WHAT YOU SHOULD DO: Transcribe the data exactly. Leave nothing out.

PROVIDED RECORDS:

• • •

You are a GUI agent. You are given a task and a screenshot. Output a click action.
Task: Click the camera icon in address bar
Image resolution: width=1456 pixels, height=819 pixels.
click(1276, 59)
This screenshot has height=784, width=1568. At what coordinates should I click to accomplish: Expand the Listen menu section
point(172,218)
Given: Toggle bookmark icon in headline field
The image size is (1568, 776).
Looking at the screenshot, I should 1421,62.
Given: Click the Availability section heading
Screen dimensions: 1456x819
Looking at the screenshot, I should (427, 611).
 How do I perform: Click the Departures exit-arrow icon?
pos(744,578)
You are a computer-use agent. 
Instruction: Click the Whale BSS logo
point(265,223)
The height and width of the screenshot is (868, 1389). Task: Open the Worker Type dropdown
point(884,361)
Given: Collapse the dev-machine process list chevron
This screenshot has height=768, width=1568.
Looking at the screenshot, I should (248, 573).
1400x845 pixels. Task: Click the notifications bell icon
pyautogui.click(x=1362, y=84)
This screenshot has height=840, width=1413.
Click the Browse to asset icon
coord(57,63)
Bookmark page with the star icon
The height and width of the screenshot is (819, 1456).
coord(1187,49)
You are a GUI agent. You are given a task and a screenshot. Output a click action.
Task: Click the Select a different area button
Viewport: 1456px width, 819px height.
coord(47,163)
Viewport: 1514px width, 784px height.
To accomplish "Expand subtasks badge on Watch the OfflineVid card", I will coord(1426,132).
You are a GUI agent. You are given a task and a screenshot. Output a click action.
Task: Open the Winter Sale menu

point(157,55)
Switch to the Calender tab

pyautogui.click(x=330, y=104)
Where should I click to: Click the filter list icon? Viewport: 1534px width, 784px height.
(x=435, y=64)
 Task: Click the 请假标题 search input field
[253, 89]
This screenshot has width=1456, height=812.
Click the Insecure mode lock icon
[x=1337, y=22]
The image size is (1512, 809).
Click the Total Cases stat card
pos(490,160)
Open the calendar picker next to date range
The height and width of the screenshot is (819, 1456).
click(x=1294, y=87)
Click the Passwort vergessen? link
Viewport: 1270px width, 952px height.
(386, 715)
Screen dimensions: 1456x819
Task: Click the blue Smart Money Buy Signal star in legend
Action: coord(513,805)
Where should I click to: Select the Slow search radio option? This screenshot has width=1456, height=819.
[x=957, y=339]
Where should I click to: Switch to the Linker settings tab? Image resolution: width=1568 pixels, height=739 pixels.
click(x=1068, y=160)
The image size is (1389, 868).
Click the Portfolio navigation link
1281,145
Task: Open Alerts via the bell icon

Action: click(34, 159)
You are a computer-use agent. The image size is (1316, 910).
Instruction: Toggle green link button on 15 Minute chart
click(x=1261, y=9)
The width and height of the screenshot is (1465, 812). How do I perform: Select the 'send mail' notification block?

• • •

REPLY TO THE EXERCISE:
You are a GUI agent. You are given a task and a screenshot. Output a click action.
Task: Click the camera icon in address bar
Image resolution: width=1456 pixels, height=819 pixels.
click(1276, 59)
This screenshot has height=784, width=1568. At what coordinates should I click to accomplish: Expand the Listen menu section
point(172,218)
Given: Toggle bookmark icon in headline field
The image size is (1568, 776).
Looking at the screenshot, I should 1421,62.
Given: Click the Availability section heading
Screen dimensions: 1456x819
Looking at the screenshot, I should (427, 611).
 How do I perform: Click the Departures exit-arrow icon?
pos(744,578)
You are a computer-use agent. 
Instruction: Click the Whale BSS logo
point(265,223)
The height and width of the screenshot is (868, 1389). Task: Open the Worker Type dropdown
point(884,361)
Given: Collapse the dev-machine process list chevron
This screenshot has height=768, width=1568.
Looking at the screenshot, I should (248, 573).
1400x845 pixels. Task: Click the notifications bell icon
pyautogui.click(x=1362, y=84)
This screenshot has height=840, width=1413.
Click the Browse to asset icon
coord(57,63)
Bookmark page with the star icon
The height and width of the screenshot is (819, 1456).
coord(1187,49)
You are a GUI agent. You are given a task and a screenshot. Output a click action.
Task: Click the Select a different area button
Viewport: 1456px width, 819px height.
coord(47,163)
Viewport: 1514px width, 784px height.
To accomplish "Expand subtasks badge on Watch the OfflineVid card", I will coord(1426,132).
You are a GUI agent. You are given a task and a screenshot. Output a click action.
Task: Open the Winter Sale menu

point(157,55)
Switch to the Calender tab

pyautogui.click(x=330, y=104)
Where should I click to: Click the filter list icon? Viewport: 1534px width, 784px height.
(x=435, y=64)
 Task: Click the 请假标题 search input field
[253, 89]
This screenshot has width=1456, height=812.
Click the Insecure mode lock icon
[x=1337, y=22]
The image size is (1512, 809).
Click the Total Cases stat card
pos(490,160)
Open the calendar picker next to date range
The height and width of the screenshot is (819, 1456).
click(x=1294, y=87)
Click the Passwort vergessen? link
Viewport: 1270px width, 952px height.
(386, 715)
Screen dimensions: 1456x819
Task: Click the blue Smart Money Buy Signal star in legend
Action: coord(513,805)
Where should I click to: Select the Slow search radio option? This screenshot has width=1456, height=819.
[x=957, y=339]
Where should I click to: Switch to the Linker settings tab? Image resolution: width=1568 pixels, height=739 pixels.
click(x=1068, y=160)
The image size is (1389, 868).
Click the Portfolio navigation link
1281,145
Task: Open Alerts via the bell icon

Action: click(34, 159)
You are a computer-use agent. The image size is (1316, 910).
Instruction: Toggle green link button on 15 Minute chart
click(x=1261, y=9)
The width and height of the screenshot is (1465, 812). How do I perform: Select the 'send mail' notification block?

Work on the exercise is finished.